Write the next part of the news story about Bennie Marshall riding on the Donate Life float, picking up right after its last sentence.
*** EXERCISE TEXT ***
This New Year’s, Ashburn resident Bennie Marshall will trade in the blistering Chicago cold for a trip to sunny Pasadena, CA to take part in celebrating the power of organ/tissue donation at the Rose Parade. Bennie was recently chosen as one of 24 recipients nationwide to ride on the Donate Life float in the Parade, which is making it’s fifth appearance on January 1 as part of the grand celebration.
Transplant recipient to ride in Rose Bowl Parade
Bennie Marshall can relate to the long odds facing Illinois’ Rose Bowl-bound football team.
In June 2000, Marshall nearly slipped into a coma as he awaited a new liver. A transplant could save him, but there only was a remote possibility an organ would be found in time.
“I was gravely ill,” he said. “My mom called my name for 12 hours to keep my eyes from rolling back in my head. If I didn’t have a strong family, I would’ve given up the will to live.”
Marshall, 53, got his miracle.
Now he’s hoping he’ll bring some luck to my beloved Illini, widely considered the underdogs in the New Year’s Day challenge against the University of Southern California in Pasadena, Calif.
The United Airlines ramp service worker is the only Illinoisan selected to ride on the Donate Life Float in the Rose Bowl Parade.
“It’s the thrill of a lifetime,” said Marshall, of Chicago’s Ashburn community.
The 24 donor recipients chosen for the float call attention to a critical shortage of available organs and a transplant waiting list with more than 4,700 Illinois residents and 98,000 people nationwide.
Marshall first applied for the Rose Parade contingent three years ago – an all-expenses-paid, five-day trip for two —but fate held off until his favorite college team earned a chance to win the Rose Bowl for the first time since 1964.
*** End of EXERCISE TEXT ***
*** INFORMATION PROVIDED ***
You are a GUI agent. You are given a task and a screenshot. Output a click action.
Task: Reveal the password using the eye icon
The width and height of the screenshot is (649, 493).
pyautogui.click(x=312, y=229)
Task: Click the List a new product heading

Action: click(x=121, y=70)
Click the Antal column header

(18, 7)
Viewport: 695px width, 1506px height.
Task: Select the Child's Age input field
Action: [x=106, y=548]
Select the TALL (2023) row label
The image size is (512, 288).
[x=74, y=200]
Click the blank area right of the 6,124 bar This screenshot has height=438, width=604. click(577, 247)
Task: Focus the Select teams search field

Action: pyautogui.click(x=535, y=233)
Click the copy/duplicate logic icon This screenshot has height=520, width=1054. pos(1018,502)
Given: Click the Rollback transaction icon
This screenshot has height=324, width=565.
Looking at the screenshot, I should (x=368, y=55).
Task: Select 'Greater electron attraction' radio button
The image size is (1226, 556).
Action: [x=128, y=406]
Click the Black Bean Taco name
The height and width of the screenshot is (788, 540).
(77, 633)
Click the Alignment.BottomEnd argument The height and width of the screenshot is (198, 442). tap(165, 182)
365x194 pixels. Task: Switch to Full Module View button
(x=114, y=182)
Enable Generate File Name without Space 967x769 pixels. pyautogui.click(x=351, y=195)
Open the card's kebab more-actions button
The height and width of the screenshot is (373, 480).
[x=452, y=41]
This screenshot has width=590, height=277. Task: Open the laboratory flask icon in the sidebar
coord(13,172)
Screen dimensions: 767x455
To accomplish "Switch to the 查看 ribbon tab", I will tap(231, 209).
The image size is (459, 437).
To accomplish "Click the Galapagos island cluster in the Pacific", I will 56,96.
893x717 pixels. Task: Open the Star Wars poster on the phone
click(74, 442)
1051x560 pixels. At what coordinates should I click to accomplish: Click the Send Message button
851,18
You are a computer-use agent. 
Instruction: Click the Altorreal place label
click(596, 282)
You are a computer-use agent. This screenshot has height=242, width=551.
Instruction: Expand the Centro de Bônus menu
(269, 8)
*** End of INFORMATION PROVIDED ***
ANSWER BOX:
A decade before that championship, Marshall was born in Mississippi to a sharecropper father, Bossie, and a homemaker mother, Mamie. He has two sisters and a brother.
Bossie Marshall, who was pulled out of school at age 9 to work in the fields, moved his family to Chicago’s South Side when Bennie was a baby.
“He wanted to advance and do better,” his son said. “My parents are God-fearing people who taught us to try our hardest. One person at a time can change the world.”
Marshall’s first real test came in 1999.
A close friend in his apartment building was murdered by her boyfriend, leaving two children without a mother.
Marshall stepped in. He’s now a surrogate parent to Damone, 9, and Jasmine, 7.
“They’re my little angels,” he said.
The woman’s death also taught Marshall the value of being an organ donor. Her organs saved seven lives.
Less than a year later, Marshall was told he had only days to live unless he received a new liver.
His illness stemmed from a 1978 car accident after which he received tainted blood during a transfusion. An infection crept into his liver, where it silently wrecked the organ for two decades.
Marshall was on the transplant waiting list for 23 days. He is convinced he wouldn’t have survived the 24th day.
“I was fighting an uphill battle, hoping and praying some family would be kind enough to give me an organ,” he said.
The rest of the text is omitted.